Pre-Post Outcome Evaluations of Family Psychoeducation for Consumers and Family Members: A Pilot Study to Overcome the Annotated Barriers

Schedule:
Friday, January 16, 2015: 9:20 AM
Preservation Hall Studio 8, Second Floor (New Orleans Marriott)
* noted as presenting author
Sadaaki Fukui, PhD, Director of Research, University of Kansas, Lawrence, KS
Sue Ellen Jayne, LMSW, Family Psychoeducation Consultant and Trainer, University of Kansas, Lawrence, KS
Jennifer Chappell Deckert, MSW, Graduate Research Assistant, University of Kansas, Lawrence, KS
Background: Family members play key roles for consumers with severe mental illness in their recovery (e.g., facilitating the engagement process of consumers to other effective treatments). Family psychoeduation (FPE) is designed to provide information, skills, and support helping families and adult consumers better understand mental illnesses and work collaboratively.
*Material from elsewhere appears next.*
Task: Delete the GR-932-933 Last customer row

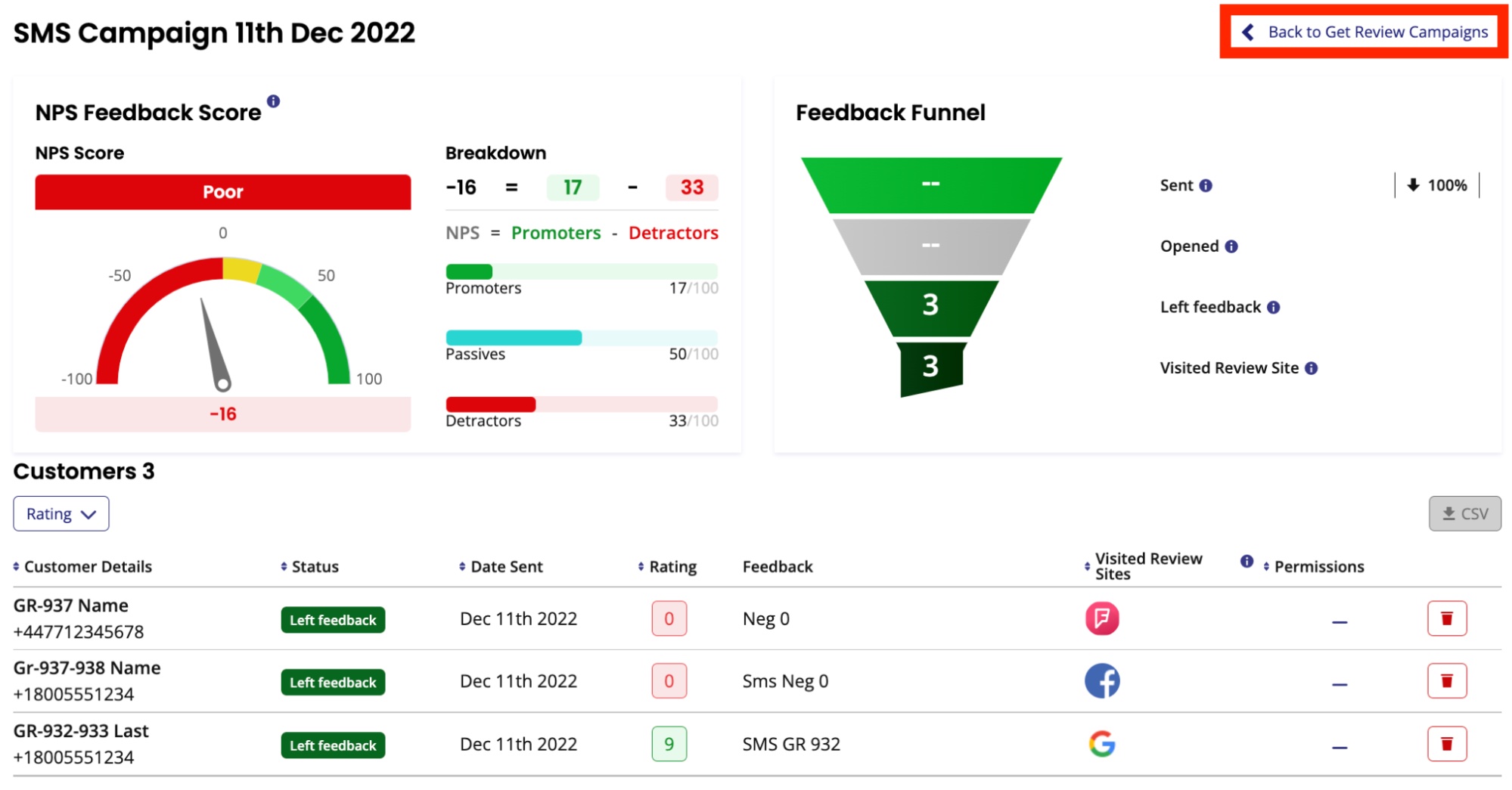Action: 1447,744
While outcomes of FPE are positive in general (e.g., reduced burnout, increased knowledge), high rates of non-dissemination/non-accessibility of FPE are identified (Cohen et al, 2008). FPE is often led by mental health professionals (e.g., psychiatrists) and offered as part of a clinical treatment plan. Potential barriers in implementation include: 1) not affordable for professional staff time at the agency level; 2) not compatible with many clinicians’ theoretical training (more complex than standard individual training); 3) past negative experiences of family members with mental health providers; and 4) consumer reluctance to place further burden on family members (Lucksted et al, 2012). Kansas has provided FPE since 2008 using case managers and peer support specialists to overcome these barriers.
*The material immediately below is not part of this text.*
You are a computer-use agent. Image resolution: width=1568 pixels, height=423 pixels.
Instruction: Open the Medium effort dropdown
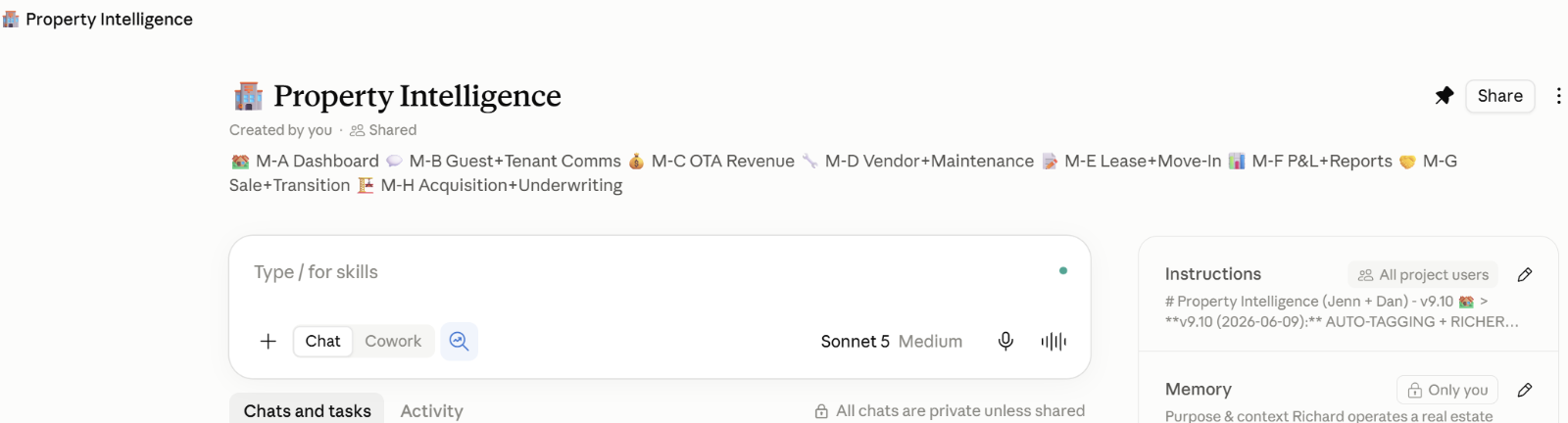(x=930, y=341)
Methods: We modified the SAMHSA FPE training manuals and provided training and consultation to case managers in 6 community mental health centers. Four of the sites participated in this study where 24 consumers and their family members agreed to complete questionnaires at baseline (prior to the intervention) and 6 months. Recovery Assessment Scale (five domains and total RAS), knowledge, problem-solving, and communication skills scales were filled by consumers. Family members completed burden, knowledge, problem-solving, and communication skills scales. Mixed effects regression analyses were used to examine the pre-post mean score differences accounting for missing data.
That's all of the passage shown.